> [Task brief] Copy out the data below, all of it, exactly.

> [Data excerpts]

|---|

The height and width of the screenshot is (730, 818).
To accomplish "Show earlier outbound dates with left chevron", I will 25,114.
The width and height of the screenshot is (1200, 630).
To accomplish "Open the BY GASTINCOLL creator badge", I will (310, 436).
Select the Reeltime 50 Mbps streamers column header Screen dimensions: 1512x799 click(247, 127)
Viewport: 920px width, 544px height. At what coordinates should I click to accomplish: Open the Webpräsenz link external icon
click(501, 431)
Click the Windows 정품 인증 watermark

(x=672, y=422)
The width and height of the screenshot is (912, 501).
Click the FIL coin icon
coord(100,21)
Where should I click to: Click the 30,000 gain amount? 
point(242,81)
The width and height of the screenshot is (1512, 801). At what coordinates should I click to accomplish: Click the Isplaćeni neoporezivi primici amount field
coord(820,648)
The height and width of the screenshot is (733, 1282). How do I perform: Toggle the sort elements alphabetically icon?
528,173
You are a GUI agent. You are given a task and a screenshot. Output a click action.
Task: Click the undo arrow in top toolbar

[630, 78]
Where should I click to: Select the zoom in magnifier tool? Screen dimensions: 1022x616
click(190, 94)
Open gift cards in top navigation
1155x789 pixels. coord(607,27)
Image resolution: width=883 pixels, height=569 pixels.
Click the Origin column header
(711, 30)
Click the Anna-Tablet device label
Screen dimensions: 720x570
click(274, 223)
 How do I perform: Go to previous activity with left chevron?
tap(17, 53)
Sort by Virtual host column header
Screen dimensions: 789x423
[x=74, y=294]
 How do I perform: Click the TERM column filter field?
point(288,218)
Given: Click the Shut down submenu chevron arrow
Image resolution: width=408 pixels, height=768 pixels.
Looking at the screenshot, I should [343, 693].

|---|

> [Answer box]
The height and width of the screenshot is (730, 818).
To accomplish "Show earlier outbound dates with left chevron", I will 25,114.
The width and height of the screenshot is (1200, 630).
To accomplish "Open the BY GASTINCOLL creator badge", I will (310, 436).
Select the Reeltime 50 Mbps streamers column header Screen dimensions: 1512x799 click(247, 127)
Viewport: 920px width, 544px height. At what coordinates should I click to accomplish: Open the Webpräsenz link external icon
click(501, 431)
Click the Windows 정품 인증 watermark

(x=672, y=422)
The width and height of the screenshot is (912, 501).
Click the FIL coin icon
coord(100,21)
Where should I click to: Click the 30,000 gain amount? 
point(242,81)
The width and height of the screenshot is (1512, 801). At what coordinates should I click to accomplish: Click the Isplaćeni neoporezivi primici amount field
coord(820,648)
The height and width of the screenshot is (733, 1282). How do I perform: Toggle the sort elements alphabetically icon?
528,173
You are a GUI agent. You are given a task and a screenshot. Output a click action.
Task: Click the undo arrow in top toolbar

[630, 78]
Where should I click to: Select the zoom in magnifier tool? Screen dimensions: 1022x616
click(190, 94)
Open gift cards in top navigation
1155x789 pixels. coord(607,27)
Image resolution: width=883 pixels, height=569 pixels.
Click the Origin column header
(711, 30)
Click the Anna-Tablet device label
Screen dimensions: 720x570
click(274, 223)
 How do I perform: Go to previous activity with left chevron?
tap(17, 53)
Sort by Virtual host column header
Screen dimensions: 789x423
[x=74, y=294]
 How do I perform: Click the TERM column filter field?
point(288,218)
Given: Click the Shut down submenu chevron arrow
Image resolution: width=408 pixels, height=768 pixels.
Looking at the screenshot, I should [343, 693].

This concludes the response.